Table 2: Results of data adjustment to each binomial logistic regression model to predict F. oxysporum infection in tomato plants (susceptible and tolerant) using VIS/NIRs spectral data during the incubation period of the disease.

To analyze the goodness of fit of the logistic regression models (LRM) there is no statistical equivalent to R2. However, several pseudo R2s have been developed, which receive the name since they are on a scale similar to R2 (although some never reach “0” or “1”), but cannot be interpreted as an R2 in the sense of the ordinary least squares (OLS). A clear example of this point is the pseudo R2 of McFadden, which considers that high goodness of fit of the LRM happens when the pseudo R2 presents values between 0.2 and 0.4. Considering this, the models both varieties in our study show high goodness of fit after the six dpi, which was corroborated with the pseudo R2 of Cragg and Uhler (r2CU), which has a range of 0-1 [34]. Additionally, the likelihood ratio test (LRTest) results used to verify the significance of models were highly significant (Table 2). This step is very important, considering that if the global model results were not significant, the effects of each predictor or explanatory variable would not be revised.

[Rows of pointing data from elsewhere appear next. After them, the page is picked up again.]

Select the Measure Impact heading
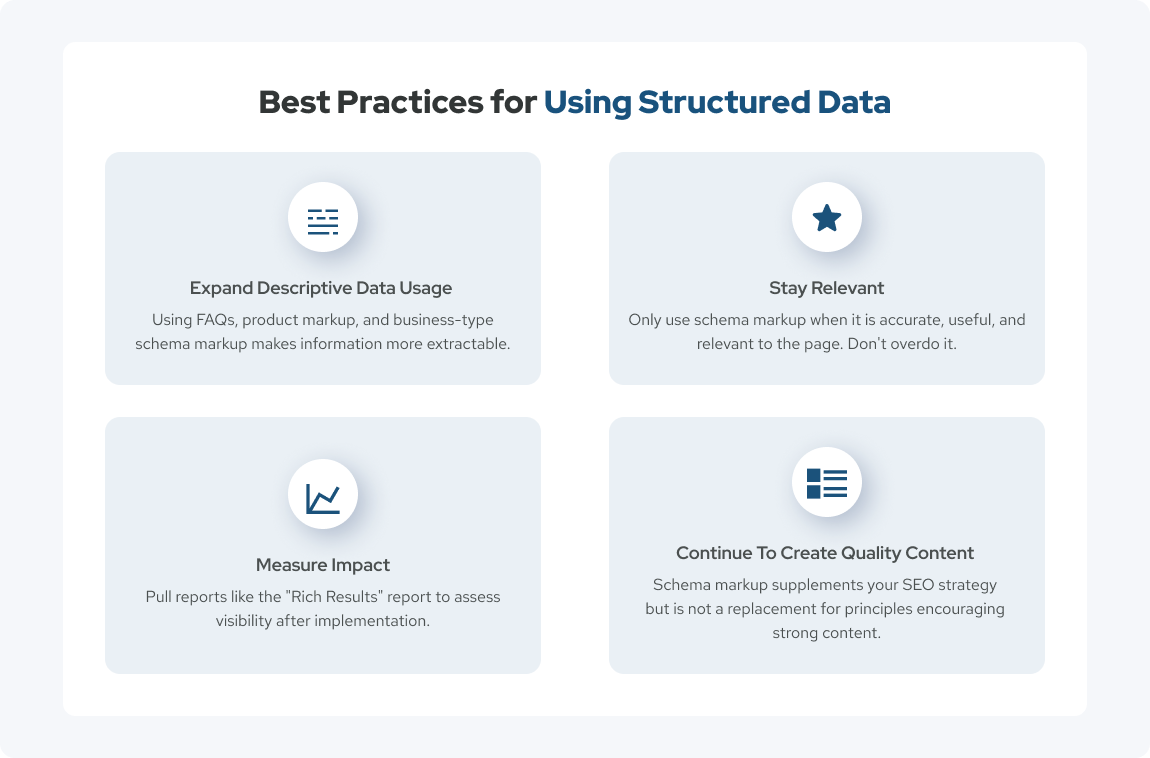Image resolution: width=1150 pixels, height=758 pixels. (323, 565)
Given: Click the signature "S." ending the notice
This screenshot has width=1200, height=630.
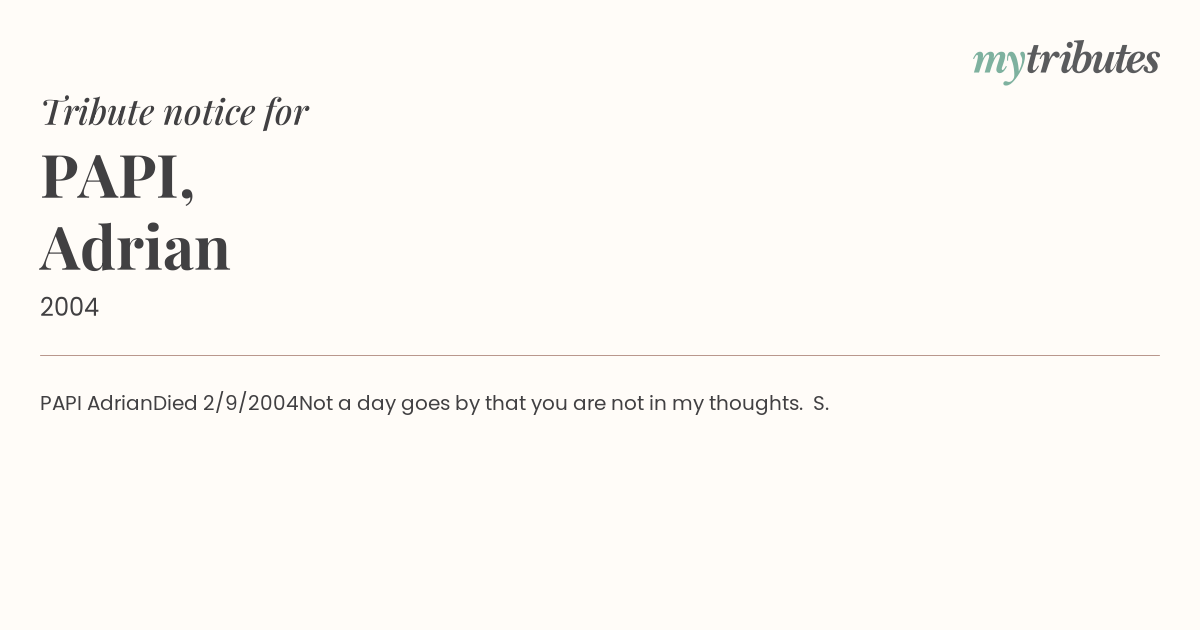Looking at the screenshot, I should 821,403.
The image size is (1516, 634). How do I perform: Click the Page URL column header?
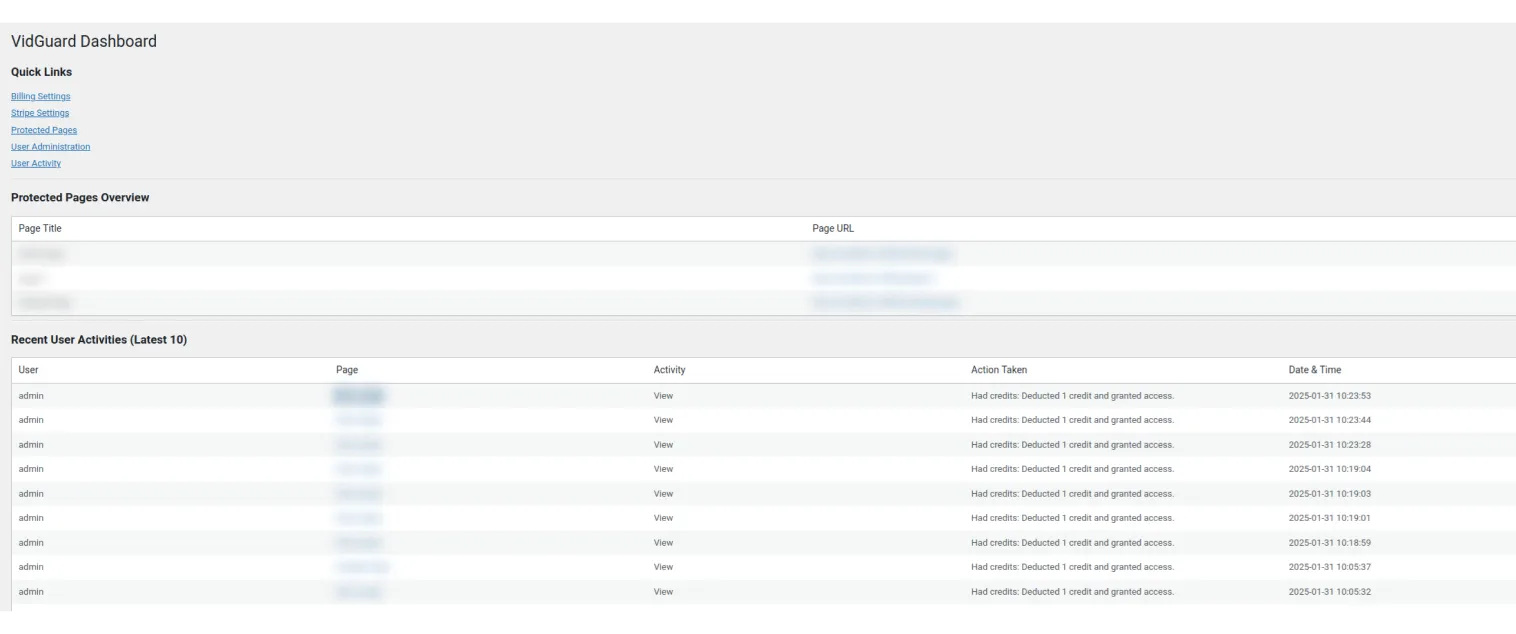click(833, 229)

Verification of BLRM assumptions in reflectance data

The BLRMs make several assumptions about the data. This chapter describes the main assumptions and provides a practical guide to verify if these assumptions are true for the data used, which is essential to build a successful model. The first assumption requires that the dependent variable be binary (dichotomous, “dummy”). In the particular case of this study, the dependent variable has only two categories: plant infected with F. oxysporum (“1”) and healthy plants (“0”). To pass the second assumption there must be a linear relationship between the logit and the variables of each predictor. Figure 2 shows the relationship between the logit function of the results and the three-predictor variables that explained the greater variability of data in each model. In models built with data at 0 dpi and 3 dpi for the susceptible variety, the variables tend to move in the same relative direction, but not at a constant rate, that is, they have a “monotonous” relationship (the linear relationships are also monotonous). In addition, there are high dispersions in models made during this period. After 6 dpi, there are clear relationships between the logit function and the predictor variables, in addition to a low dispersion of data during the incubation period of the disease, except the R750 in the model made for 21 dpi that presents a “curved pattern”. The BLRM performed for tolerant plants follow the same pattern as the susceptible plants described above, with “monotonous” relationships and high dispersion of data in the relationships (logit-predictive variables) during the first week They also showed clear linear relationships and low data dispersion in the models compared with the rest of the incubation period, except for some particular cases (R750 in I6ddi, R430 in I9dpi, R430 and R750 in I18dpi).To verify the second assumption, the logit function of the results vs value of the predictor variable was graphed (Figure 2).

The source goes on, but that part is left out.